An Architecture or ‘Anarchytecture’ for Data?

What exactly is a data architecture? As the Zachman Framework exposed long ago, different people look for different kinds of details and documentation to answer fundamental questions about an enterprise’s architecture.

Someone involved with infrastructure will need to understand the tools used and the methods employed to move data and to be clear on concepts about how security will be enforced. But these aspects are only initial parts of the overall architecture, and as such, a simple diagram of tools used is incomplete and insufficient for a comprehensive view of data architecture.

Others in the organization will need to understand what kinds of data are being retained and where. How are the data structures composed? What is the organizational purpose for each stopping point where data rests? Is the persisted data a landing area in an attempt to keep things as similar to a source as possible? Or, is the database a place where the sources have been integrated and normalized? Or, has data content been twisted into star schemas? Or, is something else such as a data vault being used? How long should the data be kept? Who are the expected user groups of the data? What kinds of questions or functions will these user groups be employing against the data? What naming standards are applied, and where do they appear?

Many organizations seem to focus wholly on the tools used, and then simply let things evolve in terms of which data structures are created where, and what kinds of rules they may follow.

Under the limited perspective of such conditions, an actual architecture does not really exist. At best, it might be considered more of an “anarchytecture” to express the chaos filling in the spaces. After choosing and connecting the tools, survival of the fittest is left to rule. Anything can happen, as data ends up where any developer feels moved to place it.

However, that approach is problematic. Architecture means data-for-a-purpose has a place. It does not mean that data put anyplace is acceptable. Not applying a proper vision to ensure that data-for-a-purpose has a known and understood place means that, organizationally, it is not known how to build solutions. Under these undefined practices, finding a place for new data is a random function, a roll of the dice or a spin of a roulette wheel.

And if new data can go anywhere, when someone later needs to find that data, they had better know the name of the right person to ask. If a proper architecture is utilized, knowing where data must be placed, and why, is understood—by all. As well, it should be understood over time why and when new places for data must be created. The fuzzier the answers to those data location questions, the less clear your organizational data architecture is.

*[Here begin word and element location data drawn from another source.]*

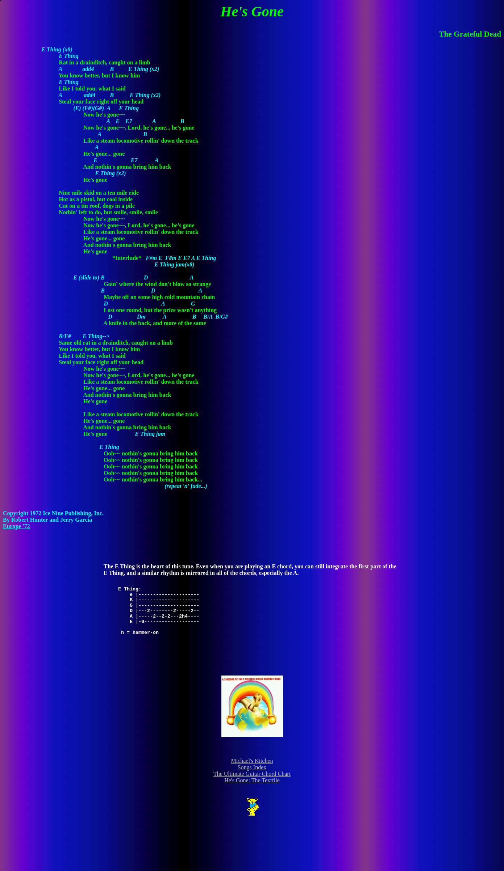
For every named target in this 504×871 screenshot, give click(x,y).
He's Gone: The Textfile (252, 780)
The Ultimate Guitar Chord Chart (252, 774)
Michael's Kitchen (252, 761)
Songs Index (252, 767)
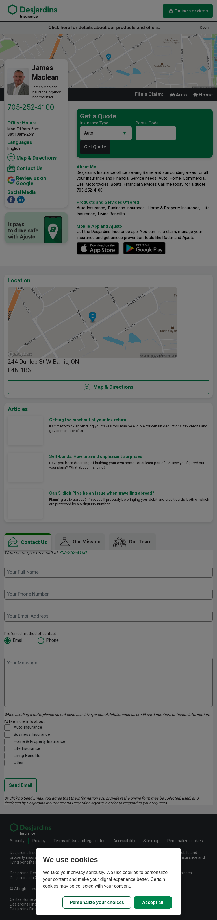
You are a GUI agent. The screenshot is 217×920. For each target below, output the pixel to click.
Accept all (153, 902)
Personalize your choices (97, 902)
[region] (108, 881)
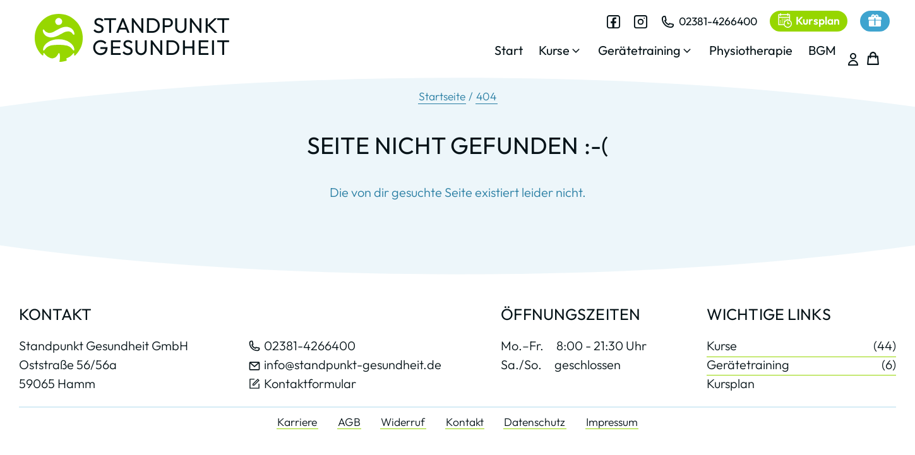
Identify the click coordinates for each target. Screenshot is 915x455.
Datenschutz (534, 422)
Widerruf (403, 422)
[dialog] (657, 43)
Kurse (801, 346)
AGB (349, 422)
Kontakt (465, 422)
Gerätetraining (801, 364)
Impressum (612, 422)
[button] (552, 54)
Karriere (297, 422)
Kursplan (731, 383)
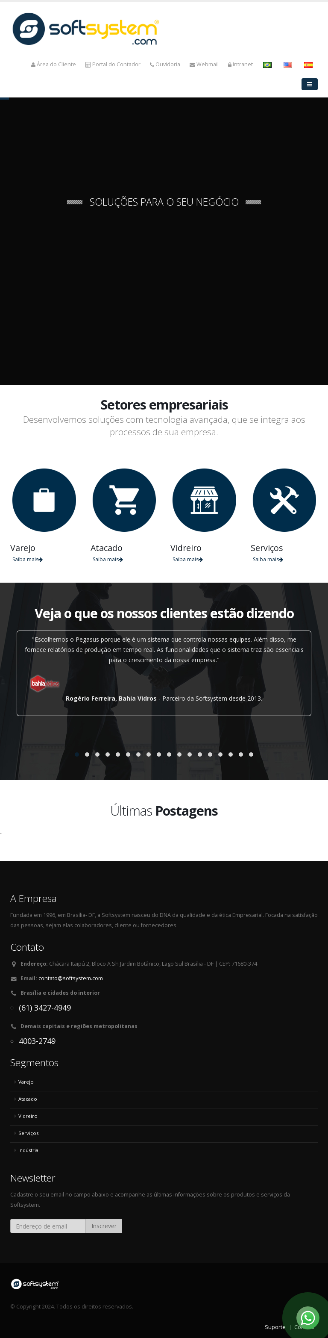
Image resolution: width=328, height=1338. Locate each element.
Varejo (26, 1082)
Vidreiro (28, 1116)
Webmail (204, 64)
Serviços (28, 1133)
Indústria (28, 1150)
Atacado (27, 1099)
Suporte (275, 1327)
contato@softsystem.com (70, 978)
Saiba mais (27, 559)
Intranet (240, 64)
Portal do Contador (113, 64)
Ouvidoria (165, 64)
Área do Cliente (53, 64)
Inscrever (104, 1226)
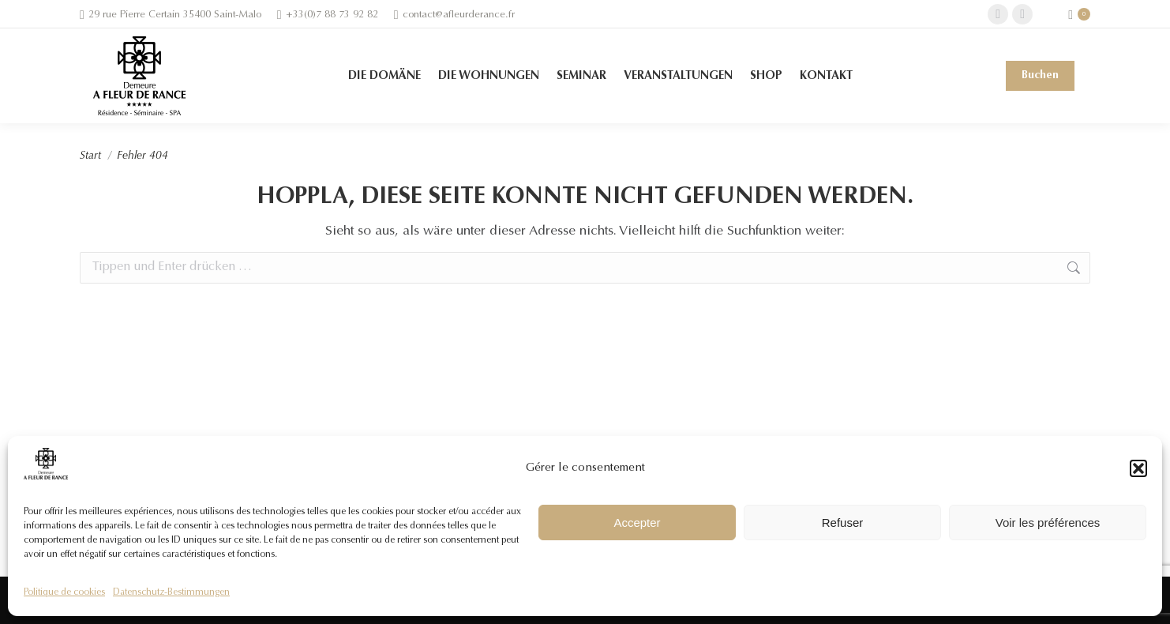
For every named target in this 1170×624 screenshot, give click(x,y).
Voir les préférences (1048, 522)
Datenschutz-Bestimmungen (171, 592)
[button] (1138, 468)
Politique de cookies (64, 592)
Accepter (636, 522)
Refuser (843, 522)
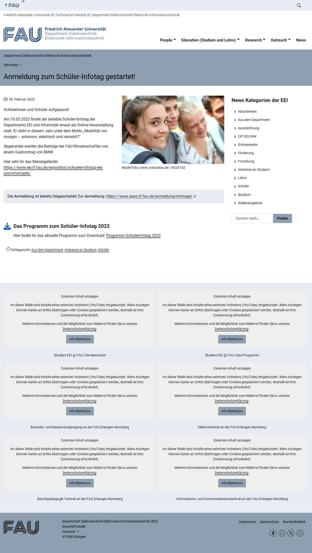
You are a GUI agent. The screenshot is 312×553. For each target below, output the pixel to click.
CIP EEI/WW (247, 136)
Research (253, 40)
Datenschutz (269, 522)
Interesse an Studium (254, 169)
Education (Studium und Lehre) (208, 40)
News (301, 40)
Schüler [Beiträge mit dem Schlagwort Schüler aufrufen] (103, 250)
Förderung (246, 153)
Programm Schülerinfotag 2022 (133, 235)
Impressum (247, 522)
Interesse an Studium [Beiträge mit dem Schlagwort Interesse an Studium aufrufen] (81, 250)
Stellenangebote (250, 203)
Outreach (279, 40)
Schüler (243, 186)
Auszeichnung (248, 128)
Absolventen (247, 111)
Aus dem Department (254, 120)
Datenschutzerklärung (79, 329)
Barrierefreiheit (294, 522)
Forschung (246, 161)
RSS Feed (282, 533)
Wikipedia (299, 533)
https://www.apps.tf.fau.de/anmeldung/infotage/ (151, 196)
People (166, 40)
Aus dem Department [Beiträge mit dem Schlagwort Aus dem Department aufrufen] (47, 250)
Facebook (273, 533)
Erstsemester (248, 145)
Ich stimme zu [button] (79, 339)
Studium (244, 195)
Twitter (290, 533)
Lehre (242, 178)
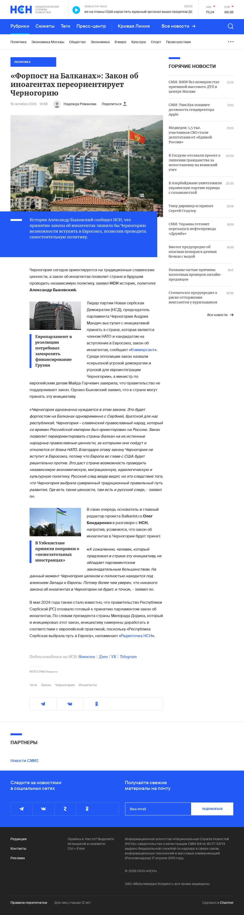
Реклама (17, 858)
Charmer (227, 902)
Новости (86, 656)
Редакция (18, 839)
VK (113, 656)
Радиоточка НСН (136, 635)
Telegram (128, 656)
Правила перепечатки (28, 902)
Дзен (103, 656)
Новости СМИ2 (24, 760)
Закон (46, 685)
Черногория (65, 685)
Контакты (18, 848)
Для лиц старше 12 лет (72, 902)
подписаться (212, 809)
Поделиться (114, 104)
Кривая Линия (134, 26)
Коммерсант (142, 349)
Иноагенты (88, 685)
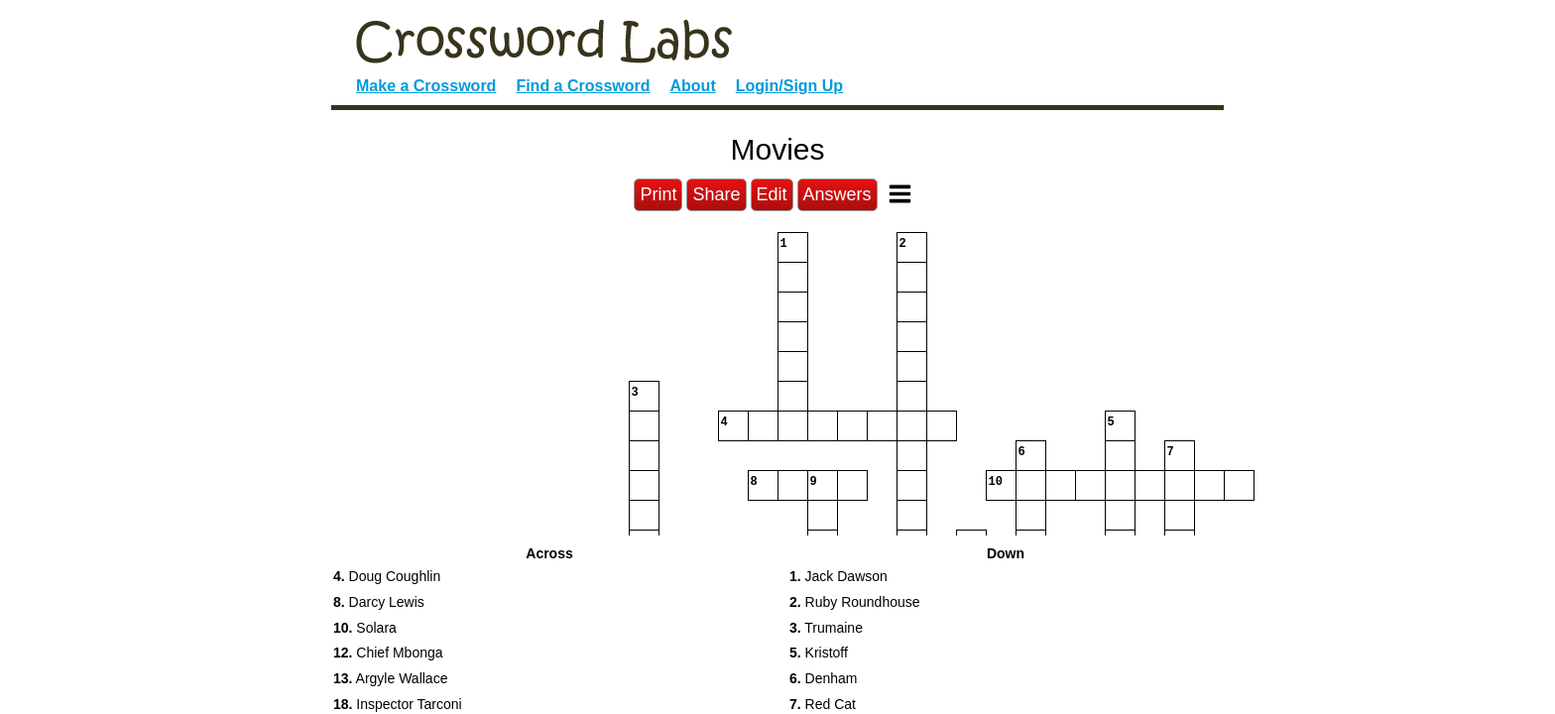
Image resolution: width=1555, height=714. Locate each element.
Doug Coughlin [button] (386, 576)
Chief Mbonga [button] (388, 652)
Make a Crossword (426, 85)
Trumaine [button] (826, 628)
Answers (837, 194)
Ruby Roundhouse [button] (854, 602)
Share (716, 194)
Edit (772, 194)
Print (658, 194)
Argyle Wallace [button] (390, 678)
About (693, 85)
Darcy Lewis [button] (378, 602)
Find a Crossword (583, 85)
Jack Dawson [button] (838, 576)
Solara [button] (365, 628)
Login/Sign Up (789, 85)
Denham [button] (823, 678)
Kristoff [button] (818, 652)
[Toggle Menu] (900, 194)
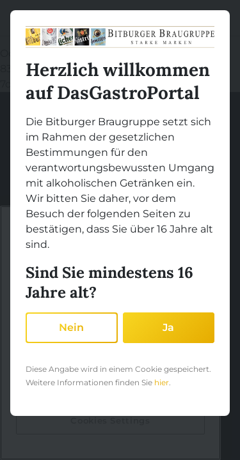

Beyond having clarity on where data should be placed, how data moves also must be part of the overall understanding. Ideally, there is a scheme—a pattern—to the flow of data that makes sense and seems rational to the organization. Any data going anywhere, or everywhere, leaves the impression that all is chaos, and we are back to having an anarchytecture. Which tools are allowed, which practices are used between resting points, where change transactions versus complete refreshes flow should be called out when possible.

These architectural answers provide the lines within which each solution should color. Rules can grow and change over time, and they will, as that is an aspect of life. But changes should be in a controlled fashion. Developers and engineers should not be left to fend for themselves, creating new and unique rules for every solution. The Old West was a colorful place with many unique and captivating characters, but, architecturally, we do not wish to revisit the wild frontier.